As to the question of how to distinguish between "well founded hereditarily extensional objects that are sets and those that aren't," I would say that a well-founded hereditarily extensional object that is an element of some model of ZF is a "set" according to that model, whereas one which isn't, isn't. Obviously this varies with the model we choose (and only makes sense in some ambient context where we have "models" to speak about), but that's the way things are. There is no Platonic universe of "real" mathematical objects that contains "all" the well-founded hereditarily extensional things, from which we could ask to separate out those that "are" sets from those that "aren't".
Let me offer another answer in counterpoint to Andreas's answer, by pointing out a number of cases in set theory where it seems that a second-order treatment of classes, as in Goedel-Bernays set theory, seems fruitful in contrast to the definable-classes-only approach.
First, much of our understanding of large cardinals is based upon a felicitous use of large cardinal embeddings $j:V\to M$, which are all proper classes. And set-theorists routinely quantify over the meta-class collection of such embeddings. For example, a cardinal is measurable if it is the critical point of such an embedding; it is strong if for any $\theta$ there is such an embedding with $V_\theta\subset V$; it is supercompact if such embeddings can be found with $M^\theta\subset M$. Although in each case we have a first-order combinatorial equivalent to the large cardinal concept in terms of the existence of certain kinds of measures or extenders on certain sets, nevertheless it is the embedding characterizations that have a robust and strongly coherent power that unifies our understanding of the large cardinal concepts.
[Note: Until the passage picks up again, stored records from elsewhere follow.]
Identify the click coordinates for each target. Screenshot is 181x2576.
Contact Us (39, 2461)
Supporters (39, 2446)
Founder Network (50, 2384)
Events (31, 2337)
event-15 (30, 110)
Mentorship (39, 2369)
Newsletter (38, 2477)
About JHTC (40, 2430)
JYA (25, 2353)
This seems to be a case in which treating the embeddings as objects has deepened our knowledge.
The Kunen inconsistency result, the assertion that there is no nontrivial elementary embedding $j:V\to V$, becomes trivial when one treats all classes as definable. One can easily rule out all such definable $j$, if one only cares to consider the case in which $j$ is first-order definable with parameters, and one needs neither the axiom of choice nor any infinite combinatorics to do it. (Just argue like this: the question of whether a given formula $\varphi(x,y,p)$ with parameter parameter $p$ defines such a $j$ is a first-order property of $p$, and so one can define $\kappa$ to be the least possible critical point of such a $j$ arising from any $p$, and this contradicts the fact that $\kappa\lt j(\kappa)$, since $j(\kappa)$ would also be defined this way.) The various formalizations of the Kunen inconsistency is explained in the first part of our recent paper on Generalizations of the Kunen Inconsistency. Note that Kunen formalized his theorem in Kelly-Morse set theory, in order to have a way of expressing the elementarity of $j$, but it turns out to be possible to formalize this in GBC.
Class forcing is vital to much of our understanding of the relative consistency of global assertions, such as the full class version of Easton's theorem or the fact that supercompact cardinals are relatively consistent with GCH and with V=HOD. But a development of class forcing is most direct in a context, such as Goedel-Bernays set theory, where classes can be treated as objects. For example, when forcing the GCH with class forcing, the generic class will not be definable in the forcing extension, so this is a case where in order to achieve the extension we most naturally want to consider non-definable classes.